» **EXERCISE PROMPT**
Copy out, word for word, the rows from the line containing "Where should I click to: Click the bold" through the line containing "Viewport: 1568px width, 753px".

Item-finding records

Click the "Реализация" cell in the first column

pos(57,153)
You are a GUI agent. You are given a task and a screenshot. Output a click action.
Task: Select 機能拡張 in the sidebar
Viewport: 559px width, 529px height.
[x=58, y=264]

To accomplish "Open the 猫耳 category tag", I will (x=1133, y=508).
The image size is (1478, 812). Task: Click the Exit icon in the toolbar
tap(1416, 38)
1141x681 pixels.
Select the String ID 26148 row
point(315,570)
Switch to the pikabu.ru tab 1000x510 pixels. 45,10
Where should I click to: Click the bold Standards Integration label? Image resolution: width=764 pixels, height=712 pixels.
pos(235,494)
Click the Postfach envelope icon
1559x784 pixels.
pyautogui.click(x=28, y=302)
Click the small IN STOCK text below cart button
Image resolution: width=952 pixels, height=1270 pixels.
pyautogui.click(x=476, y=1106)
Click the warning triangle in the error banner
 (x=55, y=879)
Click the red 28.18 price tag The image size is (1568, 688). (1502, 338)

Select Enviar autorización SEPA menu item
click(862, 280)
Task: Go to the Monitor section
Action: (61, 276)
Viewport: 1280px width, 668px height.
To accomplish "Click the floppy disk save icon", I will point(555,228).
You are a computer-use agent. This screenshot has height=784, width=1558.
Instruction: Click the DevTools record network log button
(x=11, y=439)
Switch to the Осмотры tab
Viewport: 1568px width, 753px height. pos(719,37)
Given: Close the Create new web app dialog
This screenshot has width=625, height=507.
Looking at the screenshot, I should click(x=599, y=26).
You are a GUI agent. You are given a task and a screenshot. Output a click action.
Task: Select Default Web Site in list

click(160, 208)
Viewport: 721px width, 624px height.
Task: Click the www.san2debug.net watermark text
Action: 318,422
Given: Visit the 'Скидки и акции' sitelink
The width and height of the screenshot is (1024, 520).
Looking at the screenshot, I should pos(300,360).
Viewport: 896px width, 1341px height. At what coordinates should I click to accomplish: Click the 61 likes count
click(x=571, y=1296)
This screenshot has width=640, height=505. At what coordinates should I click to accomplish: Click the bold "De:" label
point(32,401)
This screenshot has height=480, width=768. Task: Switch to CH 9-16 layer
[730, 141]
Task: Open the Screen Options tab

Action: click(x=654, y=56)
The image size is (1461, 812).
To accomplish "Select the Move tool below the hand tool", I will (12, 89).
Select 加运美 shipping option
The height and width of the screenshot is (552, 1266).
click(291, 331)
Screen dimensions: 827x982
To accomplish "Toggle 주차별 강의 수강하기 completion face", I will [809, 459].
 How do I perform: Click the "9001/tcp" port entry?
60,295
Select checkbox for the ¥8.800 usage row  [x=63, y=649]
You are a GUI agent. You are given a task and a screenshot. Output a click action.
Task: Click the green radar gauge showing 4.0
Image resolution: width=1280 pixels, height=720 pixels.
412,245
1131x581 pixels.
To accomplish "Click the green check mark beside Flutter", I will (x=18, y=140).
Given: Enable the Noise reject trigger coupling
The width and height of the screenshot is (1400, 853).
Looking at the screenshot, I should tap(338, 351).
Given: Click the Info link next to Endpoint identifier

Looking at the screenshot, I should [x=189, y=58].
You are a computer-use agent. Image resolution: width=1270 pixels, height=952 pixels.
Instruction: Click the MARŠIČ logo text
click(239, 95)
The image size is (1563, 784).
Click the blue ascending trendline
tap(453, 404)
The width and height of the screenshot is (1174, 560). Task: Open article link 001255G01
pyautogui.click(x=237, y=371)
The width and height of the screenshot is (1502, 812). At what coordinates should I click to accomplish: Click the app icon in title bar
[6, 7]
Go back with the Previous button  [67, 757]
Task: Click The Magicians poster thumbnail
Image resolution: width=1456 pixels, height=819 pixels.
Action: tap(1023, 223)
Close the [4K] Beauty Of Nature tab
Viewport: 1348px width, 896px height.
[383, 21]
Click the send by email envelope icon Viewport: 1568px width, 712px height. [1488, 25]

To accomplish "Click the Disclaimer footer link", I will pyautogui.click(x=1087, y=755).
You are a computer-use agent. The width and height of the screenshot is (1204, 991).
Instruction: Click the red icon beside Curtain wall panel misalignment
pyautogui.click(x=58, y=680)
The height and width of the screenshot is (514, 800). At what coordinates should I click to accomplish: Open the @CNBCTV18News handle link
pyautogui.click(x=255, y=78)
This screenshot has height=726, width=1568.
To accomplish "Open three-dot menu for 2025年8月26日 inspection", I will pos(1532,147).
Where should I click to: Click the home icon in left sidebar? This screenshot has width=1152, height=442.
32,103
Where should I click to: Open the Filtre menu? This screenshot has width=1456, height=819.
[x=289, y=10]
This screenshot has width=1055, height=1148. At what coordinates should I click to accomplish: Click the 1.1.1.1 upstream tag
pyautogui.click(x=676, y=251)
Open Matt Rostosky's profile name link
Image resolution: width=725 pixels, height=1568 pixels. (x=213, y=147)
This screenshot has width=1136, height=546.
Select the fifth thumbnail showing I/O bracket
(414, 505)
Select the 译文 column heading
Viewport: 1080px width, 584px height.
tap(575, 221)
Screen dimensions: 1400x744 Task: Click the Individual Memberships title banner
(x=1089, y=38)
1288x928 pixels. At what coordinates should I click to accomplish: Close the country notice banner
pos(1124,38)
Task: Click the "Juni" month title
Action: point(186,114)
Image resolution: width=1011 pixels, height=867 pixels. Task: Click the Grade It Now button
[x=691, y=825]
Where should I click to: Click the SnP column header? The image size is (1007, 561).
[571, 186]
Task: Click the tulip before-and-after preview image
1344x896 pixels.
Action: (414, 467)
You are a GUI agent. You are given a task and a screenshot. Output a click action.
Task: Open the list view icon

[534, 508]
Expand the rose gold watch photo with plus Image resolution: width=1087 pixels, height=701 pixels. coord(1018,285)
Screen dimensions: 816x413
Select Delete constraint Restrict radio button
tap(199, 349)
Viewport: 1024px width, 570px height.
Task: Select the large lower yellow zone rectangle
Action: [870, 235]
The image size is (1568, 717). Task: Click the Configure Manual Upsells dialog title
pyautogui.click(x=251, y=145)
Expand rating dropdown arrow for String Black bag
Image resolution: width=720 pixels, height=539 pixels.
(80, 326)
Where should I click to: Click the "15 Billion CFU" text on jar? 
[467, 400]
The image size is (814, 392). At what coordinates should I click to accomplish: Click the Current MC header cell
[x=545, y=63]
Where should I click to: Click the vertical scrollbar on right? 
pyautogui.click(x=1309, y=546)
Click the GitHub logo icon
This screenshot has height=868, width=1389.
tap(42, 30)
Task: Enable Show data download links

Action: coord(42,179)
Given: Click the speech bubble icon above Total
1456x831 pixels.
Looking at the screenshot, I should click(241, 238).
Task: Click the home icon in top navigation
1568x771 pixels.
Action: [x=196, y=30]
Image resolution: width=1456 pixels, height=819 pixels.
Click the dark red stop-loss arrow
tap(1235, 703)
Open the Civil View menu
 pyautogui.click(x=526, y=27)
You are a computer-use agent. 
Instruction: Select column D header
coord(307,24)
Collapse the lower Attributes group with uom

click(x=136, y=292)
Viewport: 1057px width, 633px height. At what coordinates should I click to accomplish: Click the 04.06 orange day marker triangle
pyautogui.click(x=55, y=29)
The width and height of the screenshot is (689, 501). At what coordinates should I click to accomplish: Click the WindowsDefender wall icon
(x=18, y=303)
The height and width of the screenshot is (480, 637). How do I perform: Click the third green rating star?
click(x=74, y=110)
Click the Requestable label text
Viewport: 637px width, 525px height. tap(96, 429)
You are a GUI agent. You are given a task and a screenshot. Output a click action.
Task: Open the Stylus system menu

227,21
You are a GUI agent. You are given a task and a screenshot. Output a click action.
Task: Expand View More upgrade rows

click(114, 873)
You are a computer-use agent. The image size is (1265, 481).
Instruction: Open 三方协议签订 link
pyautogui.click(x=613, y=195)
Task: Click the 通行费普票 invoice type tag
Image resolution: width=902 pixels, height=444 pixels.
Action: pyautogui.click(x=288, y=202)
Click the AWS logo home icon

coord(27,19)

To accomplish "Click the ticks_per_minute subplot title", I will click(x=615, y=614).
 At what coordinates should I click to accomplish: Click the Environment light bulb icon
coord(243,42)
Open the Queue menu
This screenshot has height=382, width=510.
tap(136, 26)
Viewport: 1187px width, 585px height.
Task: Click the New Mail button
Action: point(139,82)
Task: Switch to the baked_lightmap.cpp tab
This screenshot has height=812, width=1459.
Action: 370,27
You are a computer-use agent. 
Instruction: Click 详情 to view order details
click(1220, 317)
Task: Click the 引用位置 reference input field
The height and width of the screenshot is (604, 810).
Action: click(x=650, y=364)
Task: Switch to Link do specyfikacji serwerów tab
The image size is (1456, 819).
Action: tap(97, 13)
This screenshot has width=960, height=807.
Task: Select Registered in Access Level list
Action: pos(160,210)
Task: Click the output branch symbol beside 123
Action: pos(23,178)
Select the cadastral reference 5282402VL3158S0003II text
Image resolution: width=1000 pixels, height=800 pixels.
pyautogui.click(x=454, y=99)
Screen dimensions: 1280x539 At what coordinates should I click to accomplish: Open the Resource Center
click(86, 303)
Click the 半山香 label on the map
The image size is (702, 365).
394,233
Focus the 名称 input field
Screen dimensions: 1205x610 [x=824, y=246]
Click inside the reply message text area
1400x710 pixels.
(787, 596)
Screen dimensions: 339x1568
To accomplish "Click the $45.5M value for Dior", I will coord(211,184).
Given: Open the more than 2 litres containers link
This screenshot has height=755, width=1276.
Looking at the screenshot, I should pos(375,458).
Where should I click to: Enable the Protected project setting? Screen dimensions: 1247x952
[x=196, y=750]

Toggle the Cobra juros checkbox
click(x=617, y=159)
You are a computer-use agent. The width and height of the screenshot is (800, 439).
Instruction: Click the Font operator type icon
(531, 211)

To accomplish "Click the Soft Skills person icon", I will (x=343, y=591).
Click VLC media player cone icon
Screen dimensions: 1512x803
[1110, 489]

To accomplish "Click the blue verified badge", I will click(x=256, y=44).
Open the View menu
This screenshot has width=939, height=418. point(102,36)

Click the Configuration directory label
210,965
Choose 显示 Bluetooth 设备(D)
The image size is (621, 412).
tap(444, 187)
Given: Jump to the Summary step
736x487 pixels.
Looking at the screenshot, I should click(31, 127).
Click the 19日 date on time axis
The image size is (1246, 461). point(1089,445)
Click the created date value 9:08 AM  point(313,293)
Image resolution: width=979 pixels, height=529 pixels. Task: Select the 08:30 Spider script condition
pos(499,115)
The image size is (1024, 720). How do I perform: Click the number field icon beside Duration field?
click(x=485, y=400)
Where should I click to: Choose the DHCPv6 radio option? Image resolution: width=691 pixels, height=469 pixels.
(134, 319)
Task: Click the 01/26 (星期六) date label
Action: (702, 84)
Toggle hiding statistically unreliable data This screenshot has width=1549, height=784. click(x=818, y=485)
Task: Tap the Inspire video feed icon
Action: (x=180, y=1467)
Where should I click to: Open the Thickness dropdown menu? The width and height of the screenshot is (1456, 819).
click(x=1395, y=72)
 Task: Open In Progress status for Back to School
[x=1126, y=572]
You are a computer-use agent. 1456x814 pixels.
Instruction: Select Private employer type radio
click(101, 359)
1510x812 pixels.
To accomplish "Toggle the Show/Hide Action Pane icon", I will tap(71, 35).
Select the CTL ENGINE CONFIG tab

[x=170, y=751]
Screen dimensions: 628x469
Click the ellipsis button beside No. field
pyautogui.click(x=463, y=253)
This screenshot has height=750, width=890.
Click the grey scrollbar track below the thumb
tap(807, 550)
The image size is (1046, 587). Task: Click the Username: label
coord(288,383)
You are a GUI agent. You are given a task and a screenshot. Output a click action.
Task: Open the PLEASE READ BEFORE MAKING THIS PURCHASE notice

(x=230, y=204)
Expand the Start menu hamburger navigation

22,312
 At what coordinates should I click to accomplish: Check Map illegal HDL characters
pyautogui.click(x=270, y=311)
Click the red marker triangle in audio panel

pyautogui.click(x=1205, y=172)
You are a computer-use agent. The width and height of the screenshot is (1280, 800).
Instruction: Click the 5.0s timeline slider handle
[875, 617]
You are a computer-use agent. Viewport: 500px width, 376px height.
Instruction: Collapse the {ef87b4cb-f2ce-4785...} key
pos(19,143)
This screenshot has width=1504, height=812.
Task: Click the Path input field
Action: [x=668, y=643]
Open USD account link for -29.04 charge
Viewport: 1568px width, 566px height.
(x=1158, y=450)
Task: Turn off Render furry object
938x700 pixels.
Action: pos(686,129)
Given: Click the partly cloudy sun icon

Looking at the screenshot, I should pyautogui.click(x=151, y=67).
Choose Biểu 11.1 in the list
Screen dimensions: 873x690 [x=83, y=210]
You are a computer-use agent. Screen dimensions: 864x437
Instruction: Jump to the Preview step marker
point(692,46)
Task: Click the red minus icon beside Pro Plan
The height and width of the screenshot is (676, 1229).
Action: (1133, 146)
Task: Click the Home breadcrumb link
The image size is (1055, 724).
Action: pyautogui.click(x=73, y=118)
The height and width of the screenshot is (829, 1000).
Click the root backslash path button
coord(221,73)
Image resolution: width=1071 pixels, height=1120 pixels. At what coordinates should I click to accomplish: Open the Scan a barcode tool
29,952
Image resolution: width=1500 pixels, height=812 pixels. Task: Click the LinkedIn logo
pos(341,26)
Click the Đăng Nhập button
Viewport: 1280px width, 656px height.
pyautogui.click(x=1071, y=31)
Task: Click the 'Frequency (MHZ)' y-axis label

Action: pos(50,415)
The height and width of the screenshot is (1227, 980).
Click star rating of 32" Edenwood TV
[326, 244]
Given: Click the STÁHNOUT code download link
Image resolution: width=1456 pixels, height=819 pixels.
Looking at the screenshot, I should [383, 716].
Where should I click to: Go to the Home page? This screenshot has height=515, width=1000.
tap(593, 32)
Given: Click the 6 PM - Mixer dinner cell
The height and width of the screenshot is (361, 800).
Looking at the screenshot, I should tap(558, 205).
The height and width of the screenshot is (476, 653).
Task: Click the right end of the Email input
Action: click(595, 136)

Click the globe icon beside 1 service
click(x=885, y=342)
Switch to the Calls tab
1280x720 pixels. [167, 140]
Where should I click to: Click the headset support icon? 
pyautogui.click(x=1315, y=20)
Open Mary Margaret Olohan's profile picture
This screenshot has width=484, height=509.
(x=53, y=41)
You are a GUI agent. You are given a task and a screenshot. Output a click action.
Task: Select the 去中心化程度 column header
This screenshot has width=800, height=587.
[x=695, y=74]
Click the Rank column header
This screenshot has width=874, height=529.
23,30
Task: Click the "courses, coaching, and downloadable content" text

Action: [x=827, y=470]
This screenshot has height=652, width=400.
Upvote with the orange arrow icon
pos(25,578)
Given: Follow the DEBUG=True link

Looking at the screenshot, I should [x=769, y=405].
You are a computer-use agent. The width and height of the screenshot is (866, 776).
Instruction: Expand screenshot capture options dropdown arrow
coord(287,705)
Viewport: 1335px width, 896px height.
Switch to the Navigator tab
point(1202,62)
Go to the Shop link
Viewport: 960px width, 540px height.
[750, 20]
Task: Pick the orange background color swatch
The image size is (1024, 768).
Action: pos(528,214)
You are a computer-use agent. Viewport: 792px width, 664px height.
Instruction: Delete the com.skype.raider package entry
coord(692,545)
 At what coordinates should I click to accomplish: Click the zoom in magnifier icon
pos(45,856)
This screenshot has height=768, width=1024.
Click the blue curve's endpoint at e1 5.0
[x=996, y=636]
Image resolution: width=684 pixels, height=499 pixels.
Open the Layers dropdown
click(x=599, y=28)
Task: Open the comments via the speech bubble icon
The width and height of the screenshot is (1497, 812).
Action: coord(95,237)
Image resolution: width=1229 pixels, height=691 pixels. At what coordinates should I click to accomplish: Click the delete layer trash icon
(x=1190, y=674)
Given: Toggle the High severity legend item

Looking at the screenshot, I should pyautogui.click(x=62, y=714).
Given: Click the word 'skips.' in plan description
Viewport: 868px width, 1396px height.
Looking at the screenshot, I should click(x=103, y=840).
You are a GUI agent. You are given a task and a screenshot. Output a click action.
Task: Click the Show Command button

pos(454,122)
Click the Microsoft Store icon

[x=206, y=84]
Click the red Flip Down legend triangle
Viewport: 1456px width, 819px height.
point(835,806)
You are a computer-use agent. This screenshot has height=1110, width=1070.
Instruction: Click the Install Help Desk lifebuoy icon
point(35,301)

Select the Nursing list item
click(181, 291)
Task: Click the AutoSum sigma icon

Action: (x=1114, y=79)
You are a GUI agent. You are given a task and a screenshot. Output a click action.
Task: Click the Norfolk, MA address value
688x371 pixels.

» **WRITTEN ANSWER**
Where should I click to: Click the bold Standards Integration label? Image resolution: width=764 pixels, height=712 pixels.
pos(235,494)
Click the Postfach envelope icon
1559x784 pixels.
pyautogui.click(x=28, y=302)
Click the small IN STOCK text below cart button
Image resolution: width=952 pixels, height=1270 pixels.
pyautogui.click(x=476, y=1106)
Click the warning triangle in the error banner
 (x=55, y=879)
Click the red 28.18 price tag The image size is (1568, 688). (1502, 338)

Select Enviar autorización SEPA menu item
click(862, 280)
Task: Go to the Monitor section
Action: (61, 276)
Viewport: 1280px width, 668px height.
To accomplish "Click the floppy disk save icon", I will point(555,228).
You are a computer-use agent. This screenshot has height=784, width=1558.
Instruction: Click the DevTools record network log button
(x=11, y=439)
Switch to the Осмотры tab
Viewport: 1568px width, 753px height. pos(719,37)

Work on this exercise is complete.